--- Records for this exercise ---

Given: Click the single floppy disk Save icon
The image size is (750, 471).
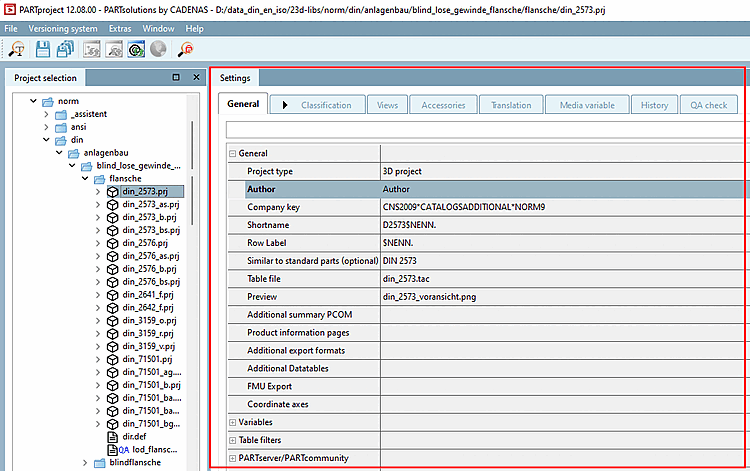Looking at the screenshot, I should point(43,48).
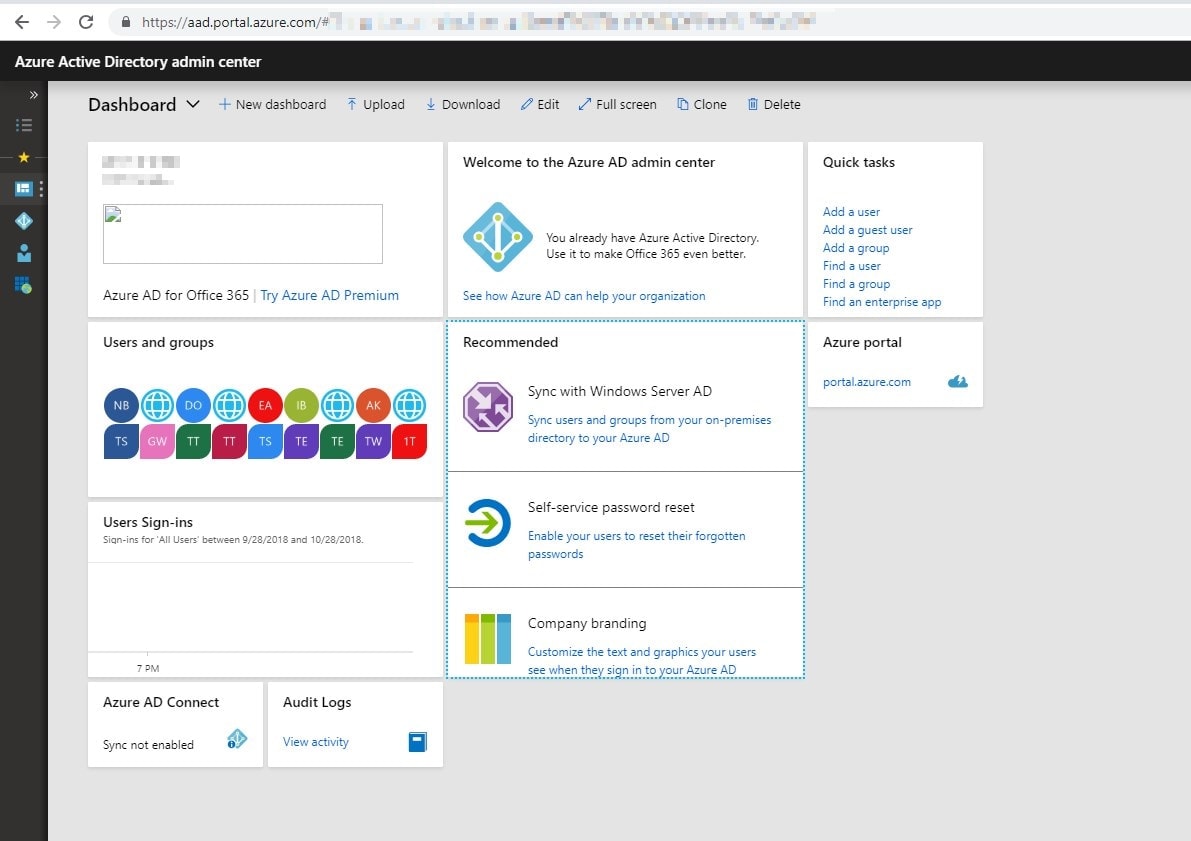The height and width of the screenshot is (841, 1191).
Task: Click the Sync with Windows Server AD icon
Action: (x=488, y=407)
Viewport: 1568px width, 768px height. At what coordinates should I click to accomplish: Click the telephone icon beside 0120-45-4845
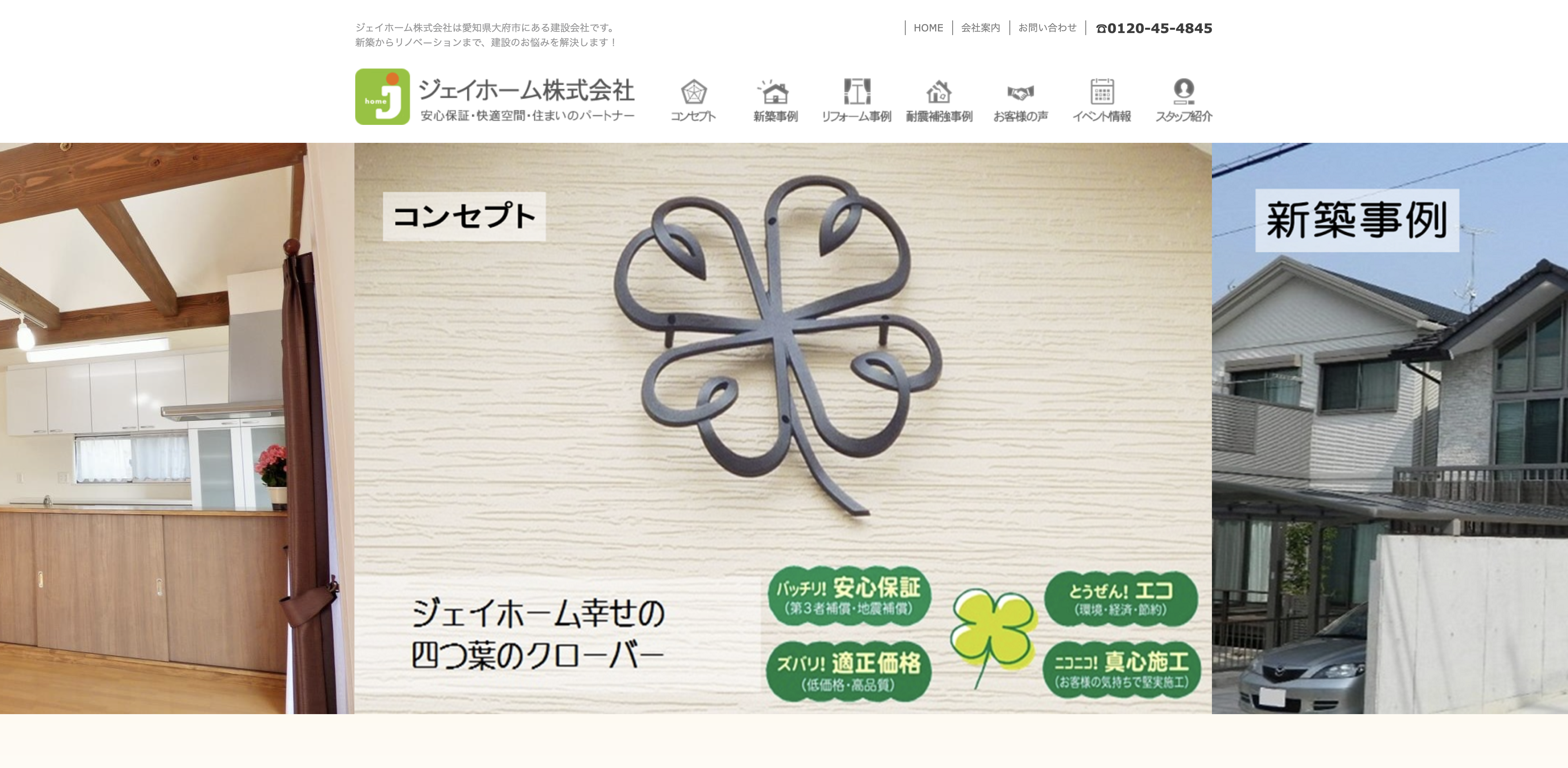[1101, 29]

---

Return the records exactly as they stand, and drop every picture.

* Written reply
Given: Click the single floppy disk Save icon
The image size is (750, 471).
Looking at the screenshot, I should point(43,48).
The height and width of the screenshot is (841, 1191).
Task: Click the Sync with Windows Server AD icon
Action: (x=488, y=407)
Viewport: 1568px width, 768px height. At what coordinates should I click to accomplish: Click the telephone icon beside 0120-45-4845
[1101, 29]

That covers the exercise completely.